- **Document excerpt**
====
Nuclear Bordeaux Part 2 – The Narrow Gate

(Part 1 of this series is here.)

Decades ago, I worked a plush job in Dubai before that city transformed into a sprawling metropolis. At that happy time, before the city exanded in size and population and popularity, we could casually run into friends at Thatcher’s pub or Fibber Magee’s bar or Magrudy’s bookstore in Jumeirah. The atmosphere was laden with optimism; the city retained a socially optimistic vibe.

Bungee jumping into Dubai Creek

One hot weekend on the edge of an outdoor swimming pool at our El Manzel apartment complex in the Al Karama district off Sheikh Zayed highway, I dangled toes in cool turquoise water—reading a Time magazine. An article included a photograph of a smiling British financier who had moved to France, penned a book about life in the countryside and transformed to a bestselling author. This was Peter Mayle, author of A Year in Provence. The article riveted me, for this is what I wanted! I tore the piece out and kept it. Successful author. Rural France. Sunshine. Wine.

Bingo.

Golfing with South African co-worker Martin in Dubai

Years rolled on and I worked assignments in Angola, Panama, Guatemala, Thailand and Pakistan and spent years in California: Malibu and Laguna Beach. I eventually moved to France. The relocation was not premeditated, but blossomed from that seed of desire planted poolside in the Emirates decades earlier. I moved not to a rolling, bucolic and lavender scented Provencal village, but instead to flatlands surrounding the Gironde estuary— hectares of grass and rough soil and stout old vines ringed around Bordeaux city. I settled in a town too large to embrace any charming intimacy of Pernod swigging denizens recognized by gossiping neighbors, yet too small to shiver with opulent spires of gothic architecture within a grand city. This venue was not as expected.

Dinner with view of Gironde Estuary

Looking back, however, the move went well. Since I first read about Mayle’s bestselling book, Provence had transformed to a Francophone version of Orange County in southern California, with too many cars, too little parking, cringeworthy property prices and a saturation of non-French residents flush with cash, though deficient in linguistic proficiency.

The ancient citadelle in Blaye

The roots of my settlement in Bordeaux hinged on family, history and—mais oui—women.

My childhood had a dose of European influence. After my parents sold their Chicago business, they relocated family to rural Ireland in a move that was somewhat romantic, but displaced in time. This was when poverty was rife and teachers dressed in religious black robes and whacked grimacing student across palms with their hand whittled wooden canes within dim-lit classrooms. This all brutally contrasted to a Chicago north shore suburban school with huge picture windows, ample lego sets and bright lights.
====
- **Extracted entries**
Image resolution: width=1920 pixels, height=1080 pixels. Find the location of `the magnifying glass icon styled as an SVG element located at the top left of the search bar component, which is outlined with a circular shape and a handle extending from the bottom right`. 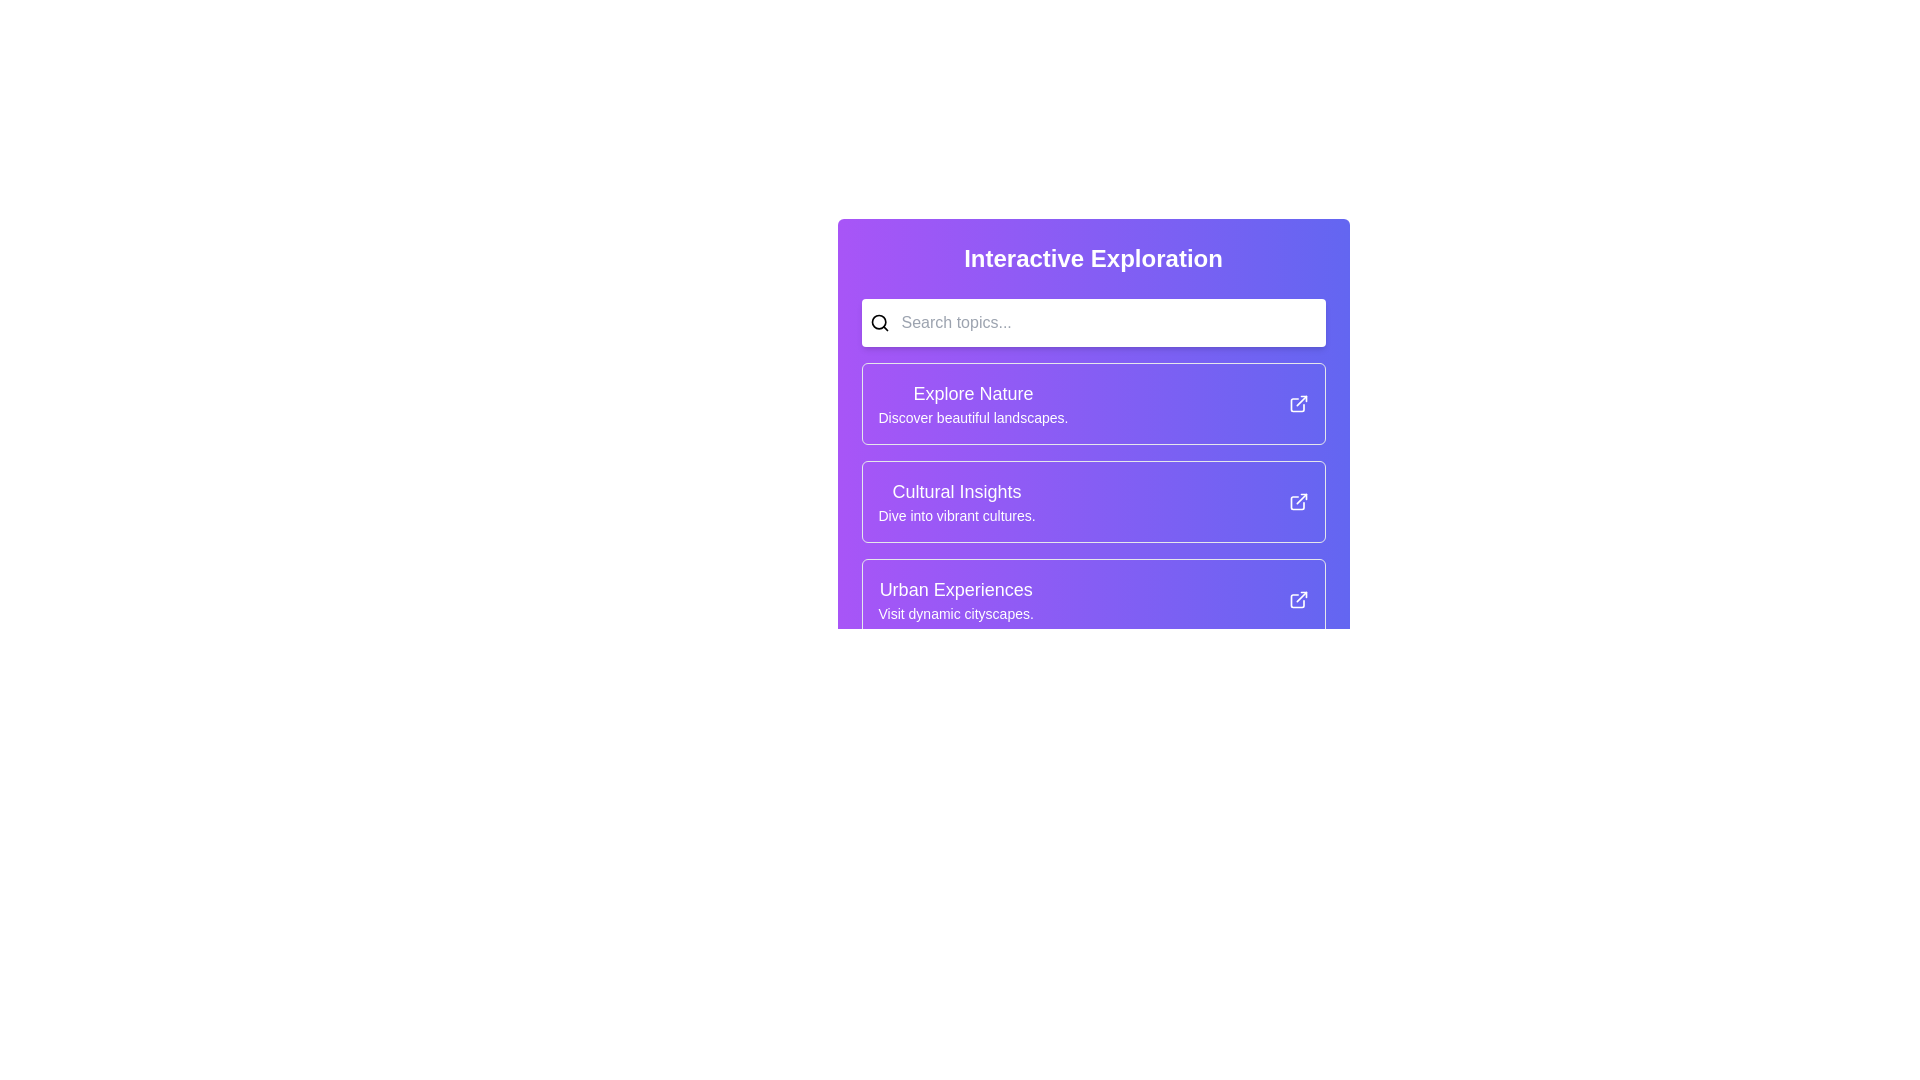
====
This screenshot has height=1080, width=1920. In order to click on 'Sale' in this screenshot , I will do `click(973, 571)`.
====
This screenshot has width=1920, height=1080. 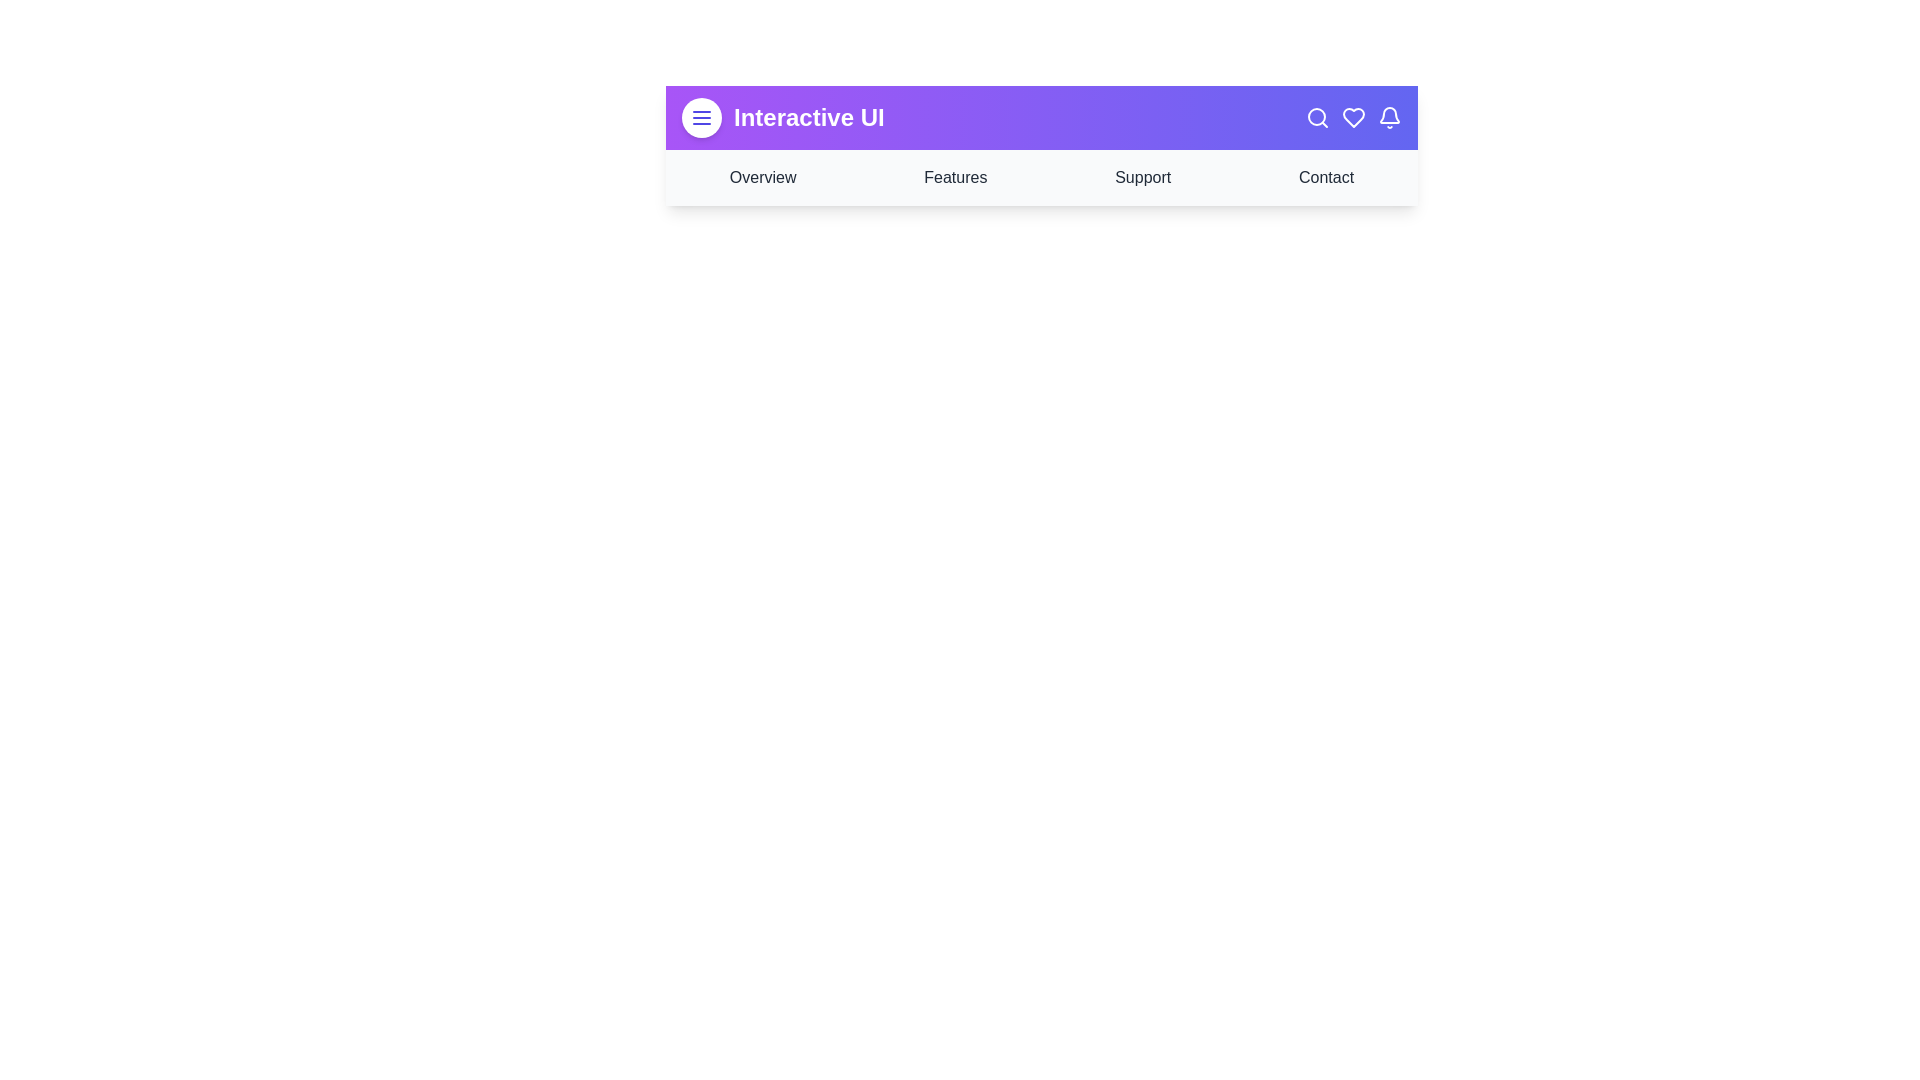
====
- **Work to be completed**
Continue the personal essay about settling near Bordeaux, starting after its final sentence. The records are separate material with no connection to the text.

- **Result for this task**
With siblings in Ireland (I’m on left)

Yet, away from those gray, dull, sodden prefabricated classrooms and the smelly concrete toilet block, our home in the village of Delgany stayed comfortable. The parents renovated a rectory originally constructed in 1725. The garden included a running brook and orchard and a vegetable garden. My mother—when not tromping around in Wellington boots planting potatoes or picking strawberries—devoured historical novels by Jean Plaidy and Victoria Holt, as well as history books. She then recounted, over dinners of roast beef and fat spuds and steaming green beans, the names and birth years of the wives of Henry the VIII of England, or tales of intrigue from the Tower of London. Sometimes she mentioned Eleanor of Aquitaine within the French region that now includes Bordeaux. Eleanor. Aquitaine. These words smacked of alliteration and intrigue.

Rural Bordeaux countryside

About that time a sister hitchhiked to Bordeaux with an American ally who lugged his guitar case and who—troubadour-like—lit up public parks or hostel hallways when strumming and crooning tunes from Cat Stevens or Buffalo Springfield. Gendarmes once stopped and searched their framed backpacks for drugs, a routine scenario during this post-Woodstock era of bell bottom jeans and dangling ponytails.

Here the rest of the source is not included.